> Goal 1: Retype the Google Earth imagery tutorial below from "A. Capture image" to "day trial period)".
> Goal 2: Name each of the phases that the Google Earth imagery tutorial below divides its procedure into.
> Goal 3: Carry on the Google Earth imagery tutorial below, starting after its last sentence.

> Source excerpt:
----

Tutorial – Retrieving and using imagery from Google Earth

This tutorial is a step-by-step instruction on how you can retrieve and use imagery from Google Earth. The procedure is done in four phases:

A. Capture image tiles from Google Earth B. Stitching image tiles C. Georeferencing and projecting the images D. Classifying the images

We have used this specifically to obtain data from some Quickbird (very high resolution) images on Google Earth.

The retrieved data has an advantage of being free of charge, however, some limitations apply in the spectral information

It is recommended that you read through the entire tutorial before starting capturing files.

    A) Obtaining imagery tiles from Google Earth

To perform this we have used Google Earth and Touratech QV. If you do not have these programs you can download them from: http://earth.google.com/download-earth.html (Free) http://www.ttqv.com/main.php?content=21&download=13 (25 day trial period)

----

> Stored data:
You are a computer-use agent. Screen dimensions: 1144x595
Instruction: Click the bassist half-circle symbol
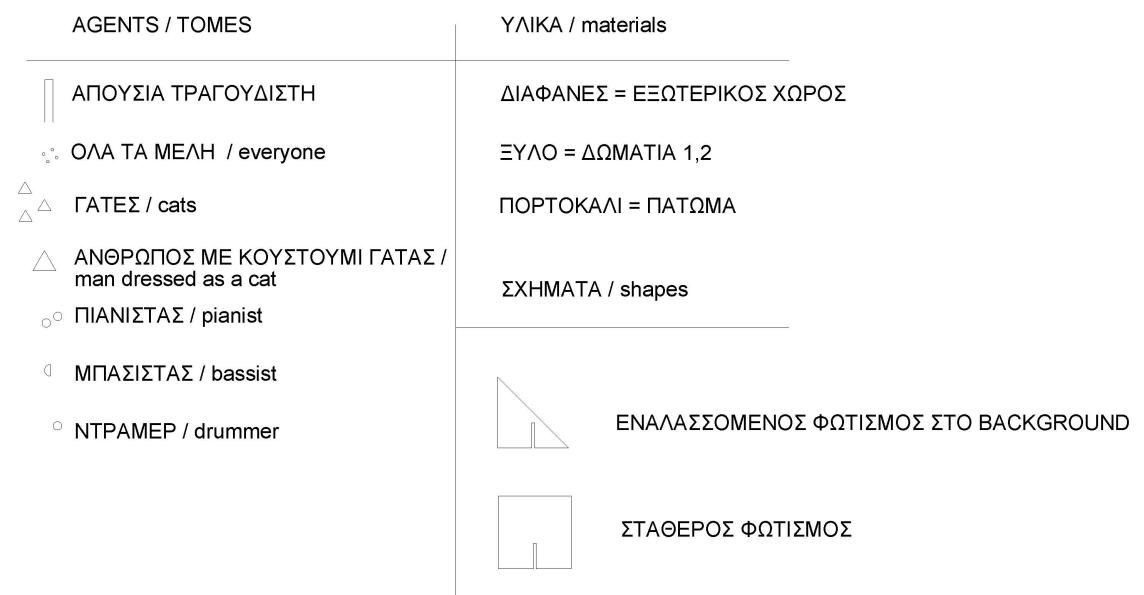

----

> Result 1:
A. Capture image tiles from Google Earth B. Stitching image tiles C. Georeferencing and projecting the images D. Classifying the images

We have used this specifically to obtain data from some Quickbird (very high resolution) images on Google Earth.

The retrieved data has an advantage of being free of charge, however, some limitations apply in the spectral information

It is recommended that you read through the entire tutorial before starting capturing files.

    A) Obtaining imagery tiles from Google Earth

To perform this we have used Google Earth and Touratech QV. If you do not have these programs you can download them from: http://earth.google.com/download-earth.html (Free) http://www.ttqv.com/main.php?content=21&download=13 (25 day trial period)

> Result 2:
- Capture image tiles from Google Earth
- Stitching image tiles
- Georeferencing and projecting the images
- Classifying the images

> Result 3:
Google Earth 1. Open Google Earth and go to your area of interest. 2. Set the elevation to show in meters (Tools/Options/3D View/Show Elevation) 3. Show elevation by clicking View/Status Bar 4. Unclick terrain in Side Bar/Layers 5. Zoom to an elevation where you can clearly see all the features you are interested in. Note elevation in meters 6. Zoom out so the screen covers your entire area of interest . 7. Reset to north and zero tilt if necessary (on the navigation bar) 8. Remove all excess information from the screen - side bar and tool bar (Tools/unclick side bar/tool bar) - compass, navigation, time, elevation (View/unclick compass, View/show navigation/never, View/show time/never, View/unclick Status bar) 9. Go to full screen (View/Full screen or F11)

Touratech QV 10. Open Touratech QV (Click Start Demo/OK) 11. Open Touratech QV X-plorer (Press F3) 12. Go to QV Data/New Database 13. Right-click Map table/Choose Import maps from Google Earth 14. Choose directory and filename 15. Click Multi JPG, automatic. Enter the zoom elevation where you could clearly see all features. 16. Click Unchanged on GE-Window size 17. Click OK 18. Touratech QV will now tell you how many rows and columns it will capture (Capture A). Click OK. The files are automatically assigned x-values that show their row-number and y-values that show their column-number, except for the top left tile. (Ex. A.jpg (=A_x00001_y00001), A_x00001_y00002.jpeg etc)

Re-run 19. In order to not lose data covered by the Google Earth TM stamp, Shift the Google Earth screen slightly downwards and re- run 13-18 (Capture B). Troubleshooting 1. Touratech does not capture images from your preferred elevation.

  - Make sure you have entered the elevation in meters.
  - If it still don’t work. Click on the GE window. Press r2r. Run 13-18

2. Touratech only captures one image.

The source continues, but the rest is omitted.